(Reuters) – President Jair Bolsonaro threatened yesterday to pull Brazil out of the World Health Organization after the U.N. agency warned governments about the risk of lifting lockdowns before slowing the spread of the novel coronavirus.
A new Brazilian record for daily COVID-19 fatalities pushed Brazil’s death toll past that of Italy late on Thursday, but Bolsonaro continues to argue for quickly lifting state isolation orders, arguing that the economic costs outweigh public health risks.
In an editorial running the length of newspaper Folha de S.Paulo’s front page, the Brazilian daily highlighted that just 100 days had passed since Bolsonaro described the virus now “killing a Brazilian per minute” as “a little flu.”
“While you were reading this, another Brazilian died from the coronavirus,” the newspaper said.
Brazil’s Health Ministry reported late on Thursday that confirmed cases in the country had climbed past 600,000 and 1,437 deaths had been registered within 24 hours, the third consecutive daily record.
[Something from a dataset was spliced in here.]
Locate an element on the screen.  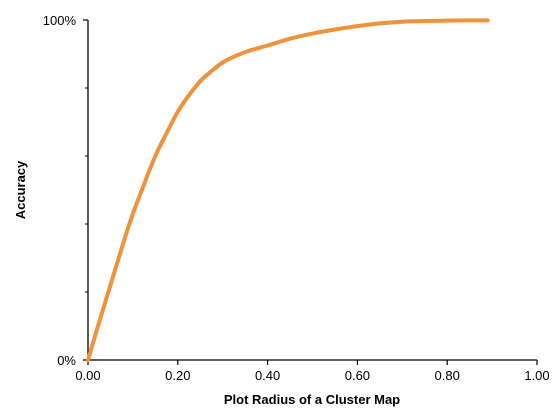
y-axis-ticks: 0% 100% is located at coordinates (66, 190).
The nation reported another 1,005 deaths Friday night.
With more than 35,000 lives lost, the pandemic has killed more people in Brazil than anywhere outside of the United States and the United Kingdom.
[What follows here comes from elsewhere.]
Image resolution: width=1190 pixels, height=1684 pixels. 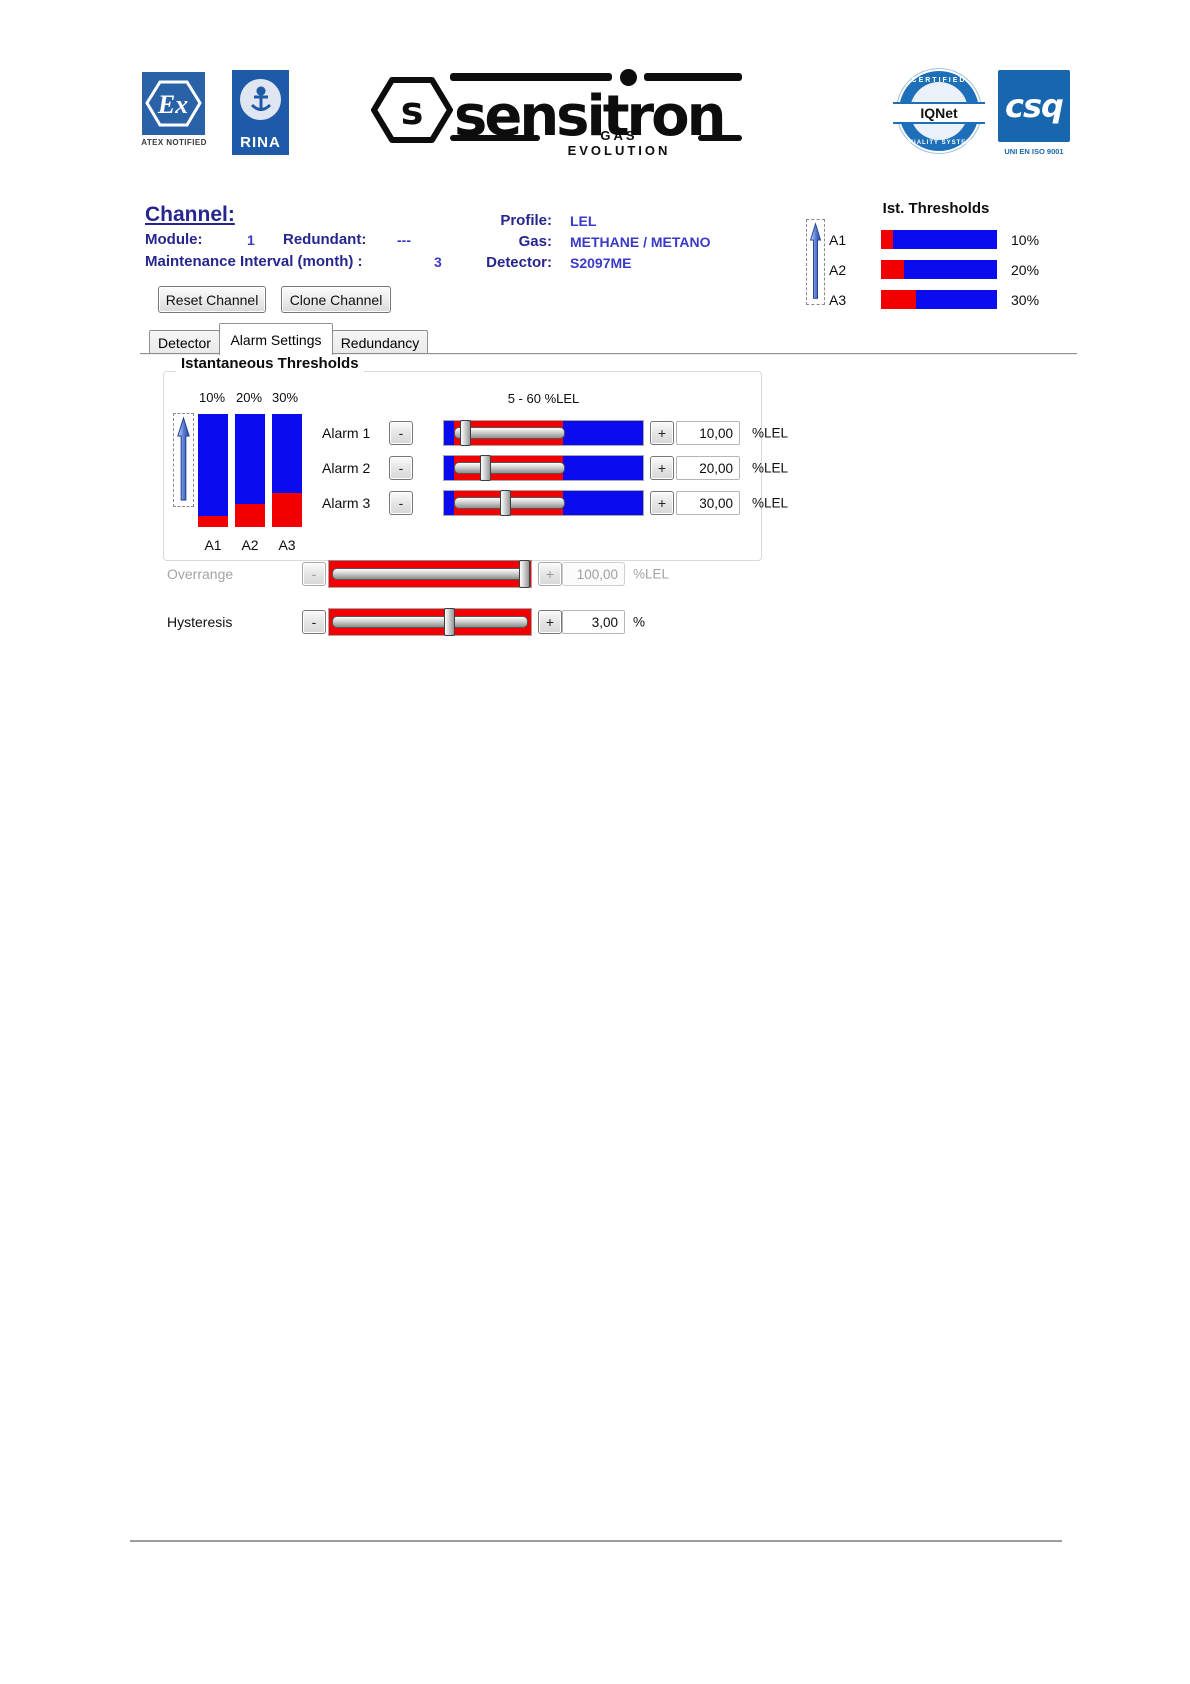 What do you see at coordinates (662, 468) in the screenshot?
I see `alarm2-increment-button: +` at bounding box center [662, 468].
Asked about efforts to loosen social distancing orders in Brazil despite rising daily death rates and diagnoses, World Health Organization (WHO) spokeswoman Margaret Harris said a key criteria for lifting lockdowns was slowing transmission.
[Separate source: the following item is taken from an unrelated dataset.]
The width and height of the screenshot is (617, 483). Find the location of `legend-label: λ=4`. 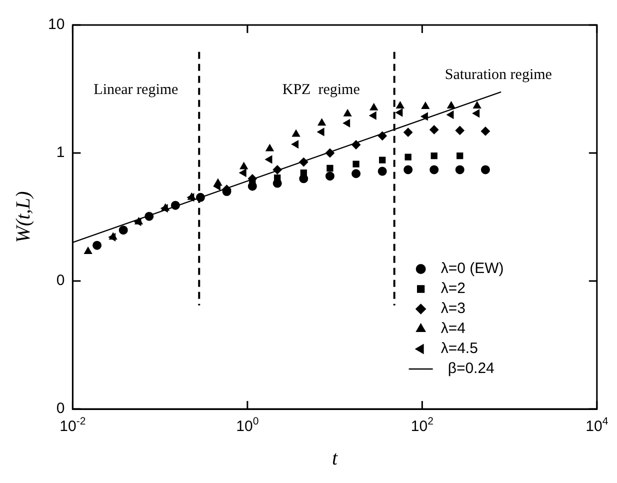

legend-label: λ=4 is located at coordinates (453, 329).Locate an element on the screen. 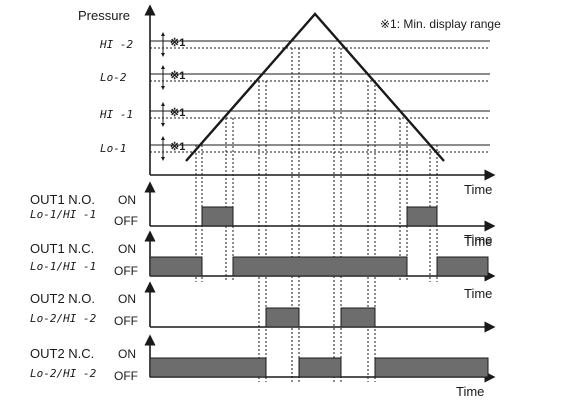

“The epidemic, the outbreak, in Latin America is deeply, deeply concerning,” she told a news conference in Geneva. Among six key criteria for easing quarantines, she said, “one of them is ideally having your transmission declining.”
In comments to journalists later yesterday, Bolsonaro said Brazil will consider leaving the WHO unless it ceases to be a “partisan political organization.”
President Donald Trump, an ideological ally of Bolsonaro, said last month that the United States would end its own relationship with the WHO, accusing it of becoming a puppet of China, where the coronavirus first emerged.
Bolsonaro’s dismissal of the coronavirus risks to public health and efforts to lift state quarantines have drawn criticism from across the political spectrum in Brazil, where some accuse him of using the crisis to undermine democratic institutions.
But many of those critics are divided about the safety and effectiveness of anti-government demonstrations in the middle of a pandemic, especially after one small protest was met with an overwhelming show of police force last weekend.